[Supplied information — start]

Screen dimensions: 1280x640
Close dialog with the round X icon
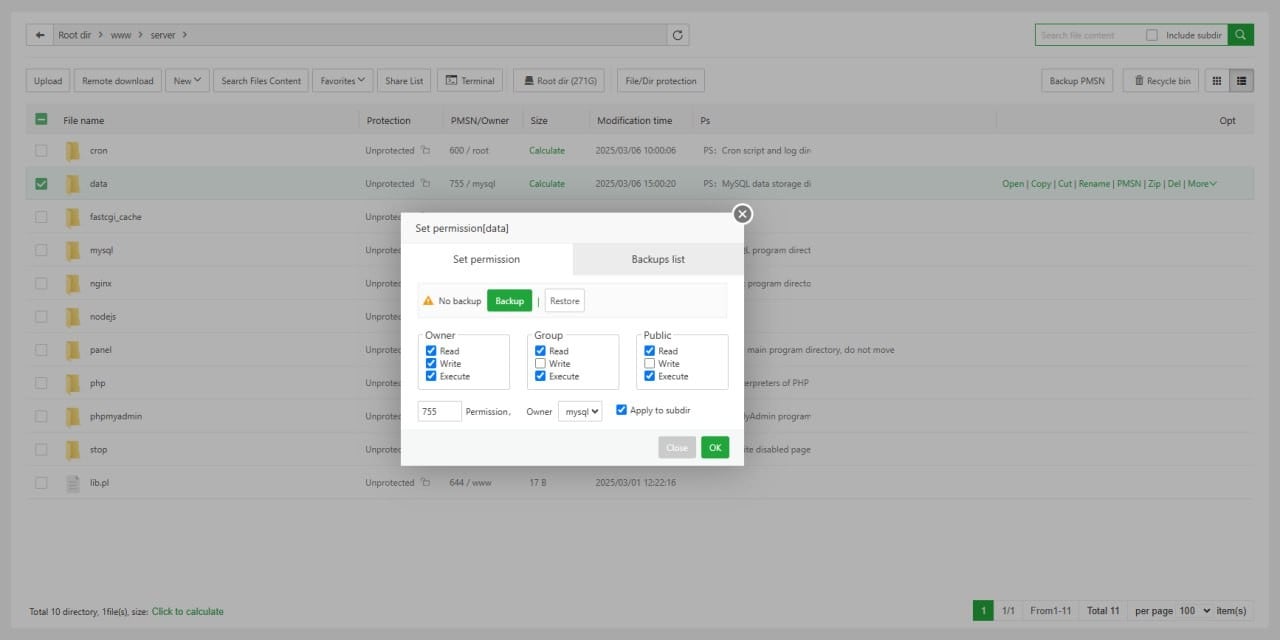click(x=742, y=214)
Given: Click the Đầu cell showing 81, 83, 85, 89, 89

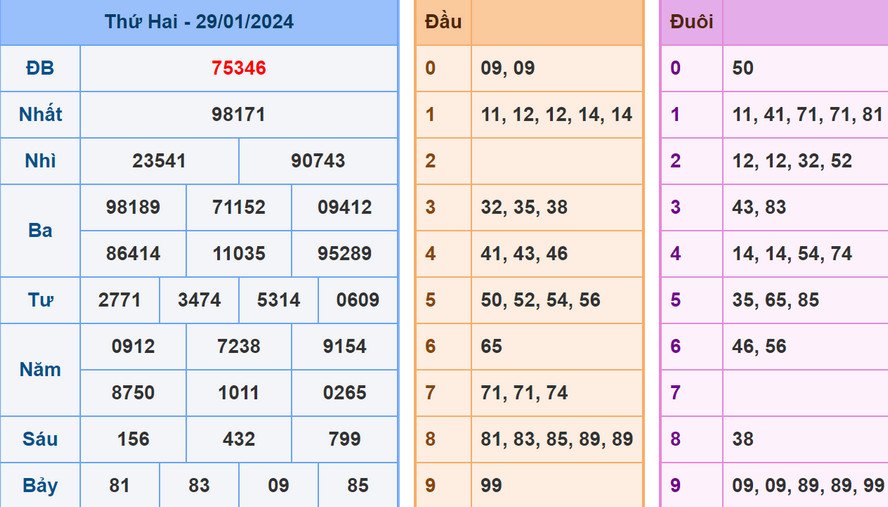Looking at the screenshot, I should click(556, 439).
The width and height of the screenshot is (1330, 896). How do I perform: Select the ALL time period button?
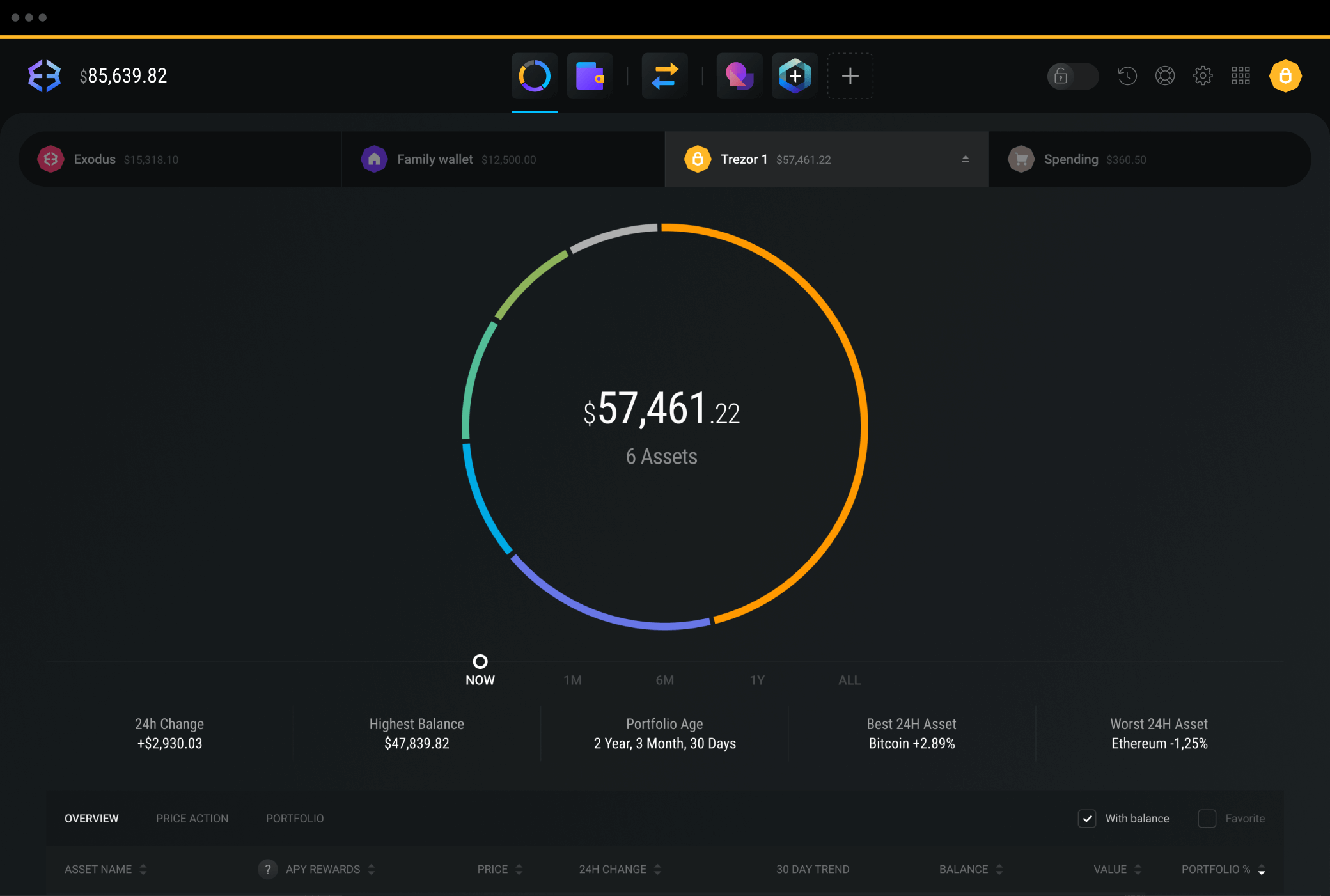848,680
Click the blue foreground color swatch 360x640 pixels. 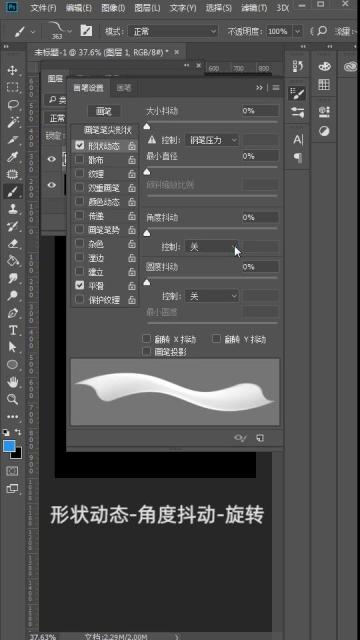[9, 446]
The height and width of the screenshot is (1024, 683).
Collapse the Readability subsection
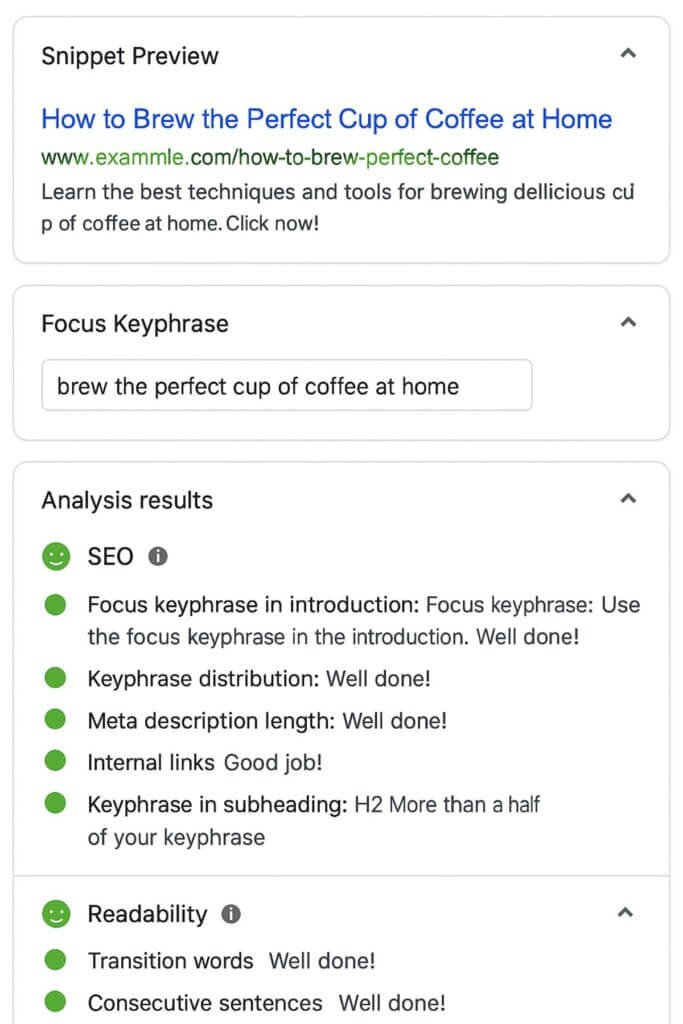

[Supplied information — finish]

§ **What to do**: With pictures omitted, restate word for word every line above from the one containing "The height and" to the end of the entries.

§ **Your response**:
The height and width of the screenshot is (1024, 683).
Collapse the Readability subsection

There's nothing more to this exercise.